▸ **Fragmento seleccionado**
◇ ◇ ◇ ◇ ◇ ◇ ◇
Recibo con inmenso honor y profunda alegría esta oportunidad de disertar frente a los alumnos y profesores de la Universidad Tribhuvan, en la hermosa tierra del Nepal, cuna del buda Gautama.1 Quisiera que mi gratitud se hiciera extensiva a todos.

Dado que esta ceremonia coincide con un solemne acto de graduación universitaria, también deseo felicitar de todo corazón a todos los que, hoy, se gradúan de esta casa de estudios superiores, una de las instituciones educativas más respetadas de Asia. Me emocionó hondamente escuchar los votos solemnes y profundos de los estudiantes en esta ceremonia. Mi alma se enciende de ilimitada esperanza cuando vislumbro la imagen de estos jóvenes en el futuro, escalando las cumbres montañosas del siglo xxi, con la mente siempre puesta en la dignidad del juramento que hoy acaban de hacer.

Hoy deseo hablar sobre las lecciones vivientes del buda Gautama, a quien considero un sagarmāthā2 del humanismo. Quisiera aprovechar la oportunidad para considerar junto a ustedes el legado espiritual de este gran maestro, centrándome en dos ejes centrales de su filosofía que, además, fueron rasgos sobresalientes de su personalidad: la penetrante luz de su sabiduría y la vasta magnitud de su amor compasivo.
◇ ◇ ◇ ◇ ◇ ◇ ◇
▸ **Material proporcionado**

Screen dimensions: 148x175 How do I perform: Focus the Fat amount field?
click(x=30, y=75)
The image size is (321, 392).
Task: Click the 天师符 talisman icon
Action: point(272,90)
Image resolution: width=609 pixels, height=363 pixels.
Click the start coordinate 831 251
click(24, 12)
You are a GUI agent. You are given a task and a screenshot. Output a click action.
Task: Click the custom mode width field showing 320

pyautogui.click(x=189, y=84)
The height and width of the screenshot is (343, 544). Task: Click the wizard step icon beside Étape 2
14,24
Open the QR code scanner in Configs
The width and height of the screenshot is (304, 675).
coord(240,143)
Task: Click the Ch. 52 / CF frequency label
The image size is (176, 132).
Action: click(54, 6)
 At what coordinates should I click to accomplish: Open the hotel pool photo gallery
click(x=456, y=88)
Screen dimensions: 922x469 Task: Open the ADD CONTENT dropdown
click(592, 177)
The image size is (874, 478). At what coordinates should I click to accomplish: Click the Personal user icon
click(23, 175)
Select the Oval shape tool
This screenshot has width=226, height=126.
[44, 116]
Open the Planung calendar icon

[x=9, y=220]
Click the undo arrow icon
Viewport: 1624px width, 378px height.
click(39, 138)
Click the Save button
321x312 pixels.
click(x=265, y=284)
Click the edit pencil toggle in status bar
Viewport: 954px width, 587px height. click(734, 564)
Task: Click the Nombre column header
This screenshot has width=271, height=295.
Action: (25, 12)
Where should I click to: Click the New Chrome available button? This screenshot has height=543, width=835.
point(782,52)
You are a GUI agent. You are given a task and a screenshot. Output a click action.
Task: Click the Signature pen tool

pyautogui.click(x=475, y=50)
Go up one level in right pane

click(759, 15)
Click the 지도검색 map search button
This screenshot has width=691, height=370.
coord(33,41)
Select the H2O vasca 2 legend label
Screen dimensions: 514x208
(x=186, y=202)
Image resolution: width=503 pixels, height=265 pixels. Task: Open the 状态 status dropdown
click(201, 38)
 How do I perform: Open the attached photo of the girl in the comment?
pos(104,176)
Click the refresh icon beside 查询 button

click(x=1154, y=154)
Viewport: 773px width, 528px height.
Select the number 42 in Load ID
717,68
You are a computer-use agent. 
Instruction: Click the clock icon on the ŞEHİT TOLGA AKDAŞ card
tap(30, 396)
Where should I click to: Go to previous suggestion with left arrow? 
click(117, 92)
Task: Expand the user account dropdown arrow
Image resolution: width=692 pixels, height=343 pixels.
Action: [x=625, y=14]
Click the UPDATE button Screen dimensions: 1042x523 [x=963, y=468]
◇ ◇ ◇ ◇ ◇ ◇ ◇
▸ **Tarea a realizar**
¿Qué lugares e instituciones aparecen con su nombre propio en el fragmento? Use solo el fragmento para responder.

▸ **Respuesta esperada**
La Universidad Tribhuvan, el Nepal y Asia.